Margaret Avison
Margaret Avison was born in Galt, Ontario, Canada, and lived for many years in Toronto. She received a BA and an MA from the University of Toronto and worked as a librarian, social worker, and teacher, writing her poetry in the evenings. Avison’s collections of poetry include Winter Sun (1960), Dumbfounding (1966), Sunblue (1978), No Time (1990), Concrete and Wild Carrot (2002), and Momentary Dark (2006).
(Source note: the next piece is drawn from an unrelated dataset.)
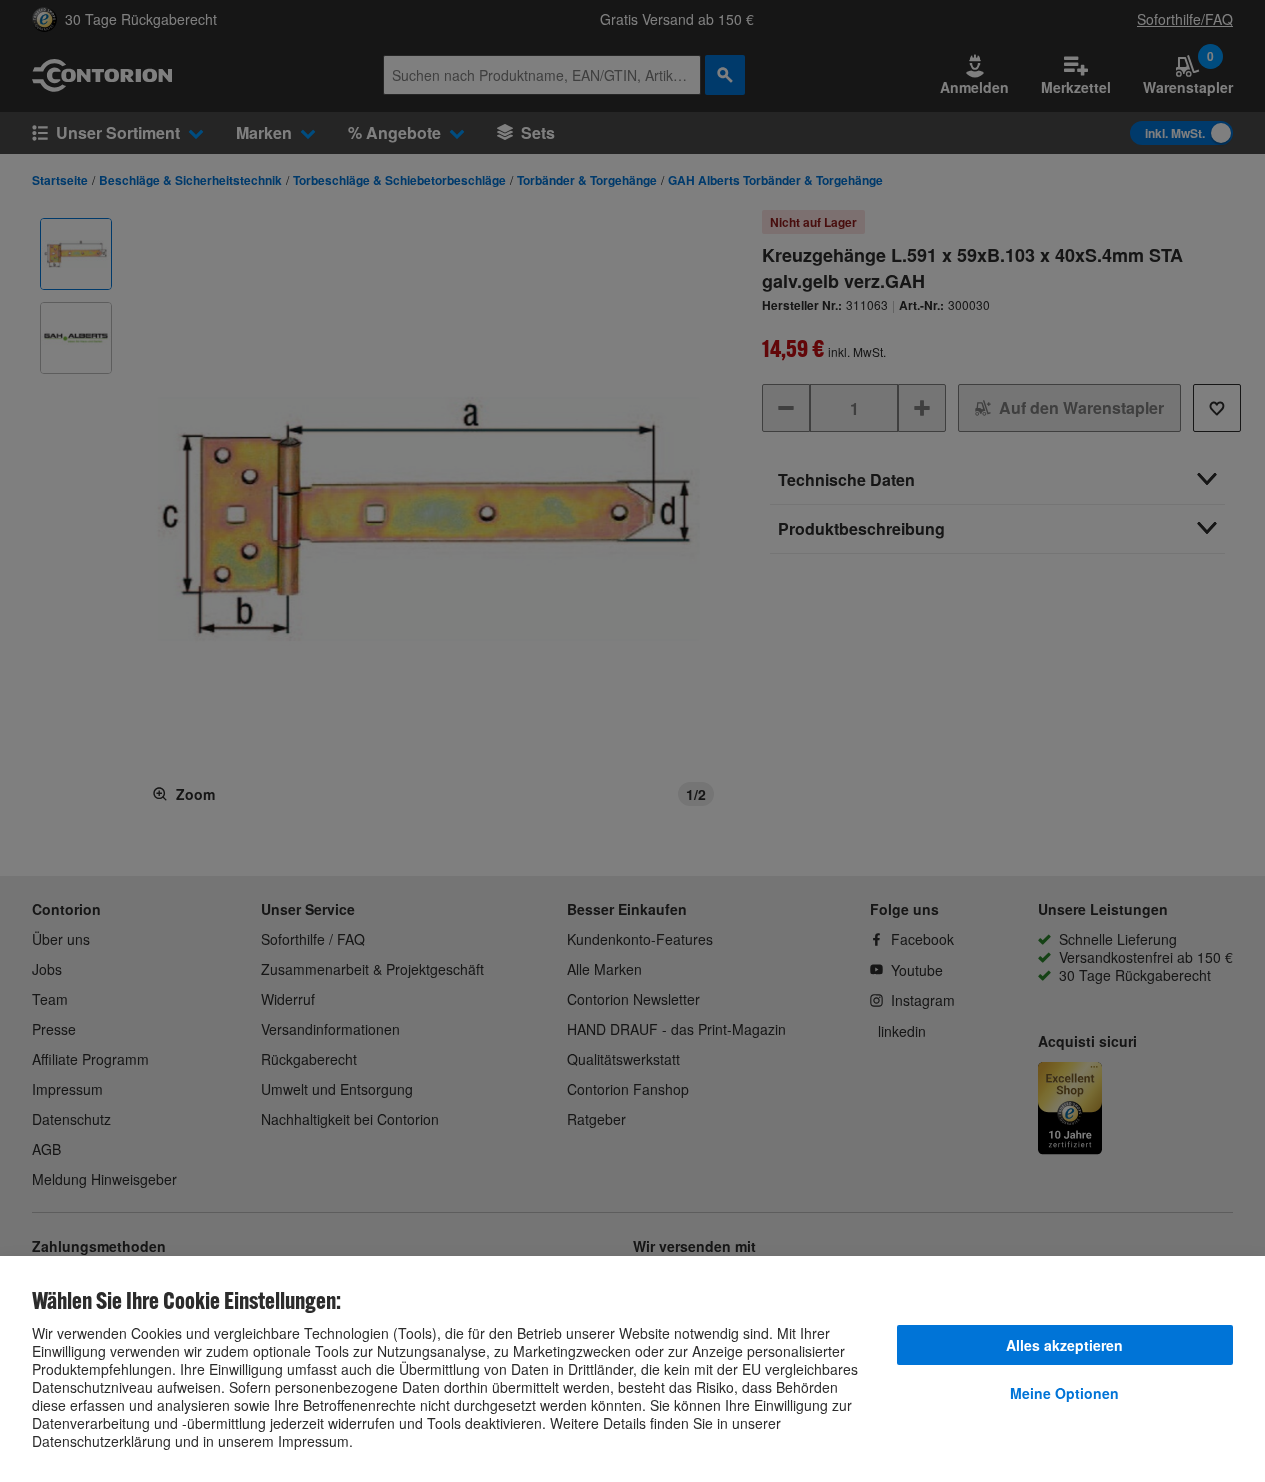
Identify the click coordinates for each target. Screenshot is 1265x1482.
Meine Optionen (1064, 1393)
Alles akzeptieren (1064, 1345)
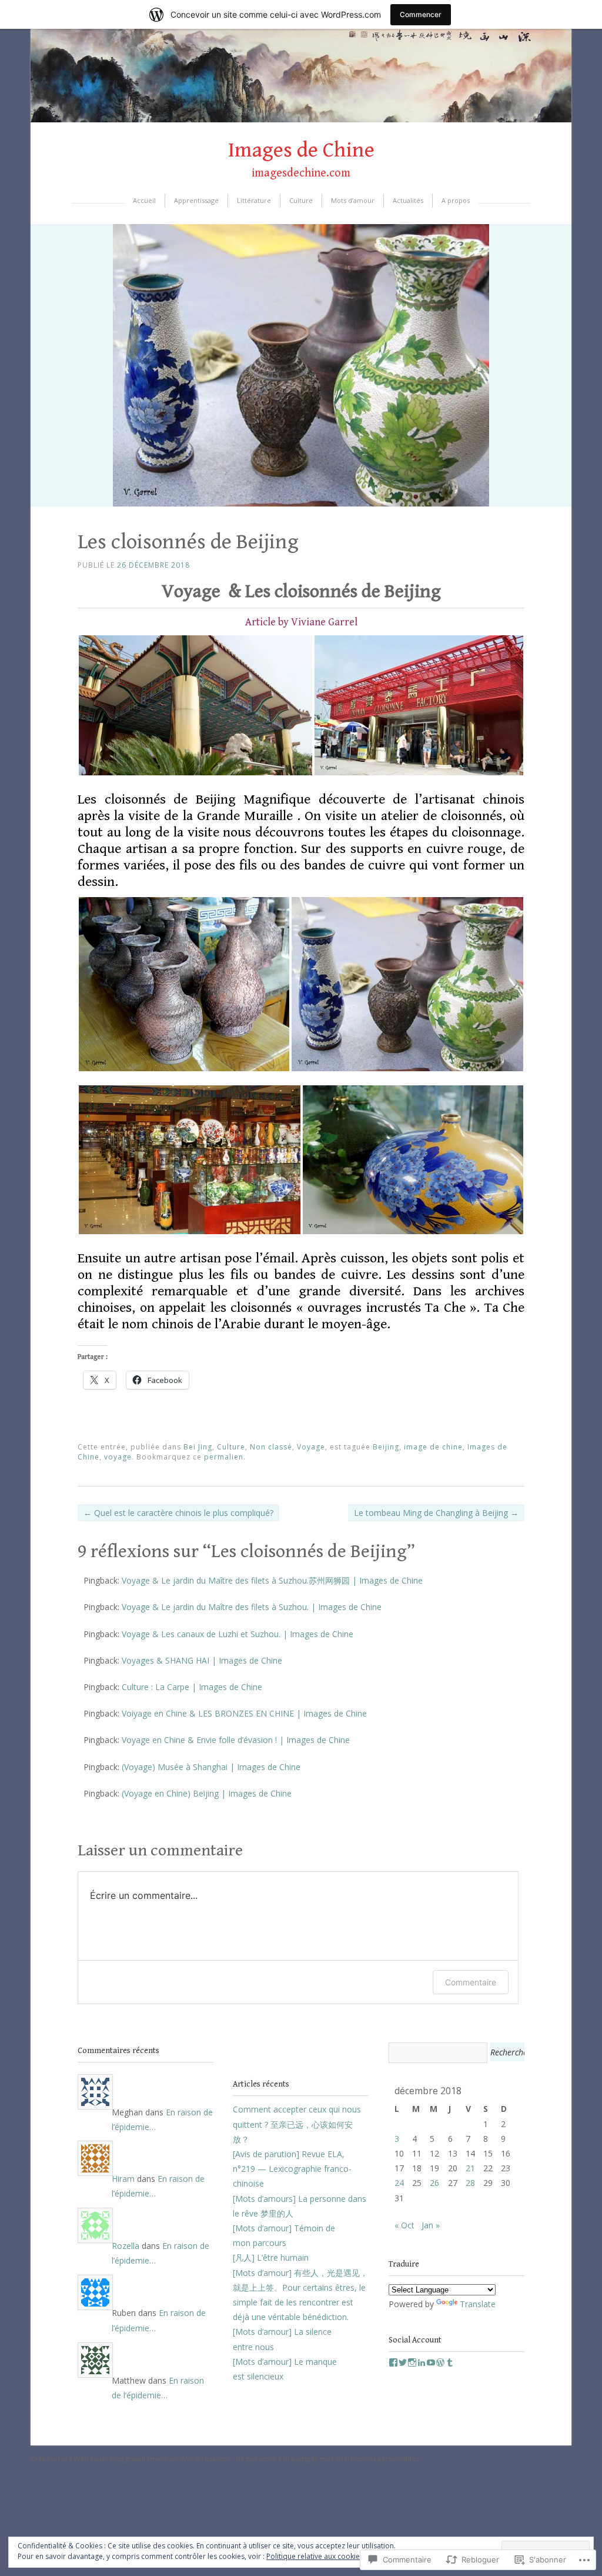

Avison became a devout Christian in 1963, and her work is often described by reviewers as introspective, observant, and deeply spiritual. Judith Fitzgerald, writing of Avison’s posthumous collection Listening (2009) in the Globe and Mail, commented: “An original, an authentic visionary without the flashily splashy trappings so often accorded those whose egos impose themselves upon others in their dubiously designated ‘poetry,’ Avison praises Creation in all its transplendent awesome/awful mutations.”
Avison was appointed an Officer of the Order of Canada in 1984. She received the Governor General’s Award twice, the Griffin Poetry Prize in 2003 for Concrete and Wild Carrot, a Guggenheim Fellowship, and the Leslie K. Tarr Award for outstanding contribution to Christian writing in Canada. She died in 2007 in Toronto.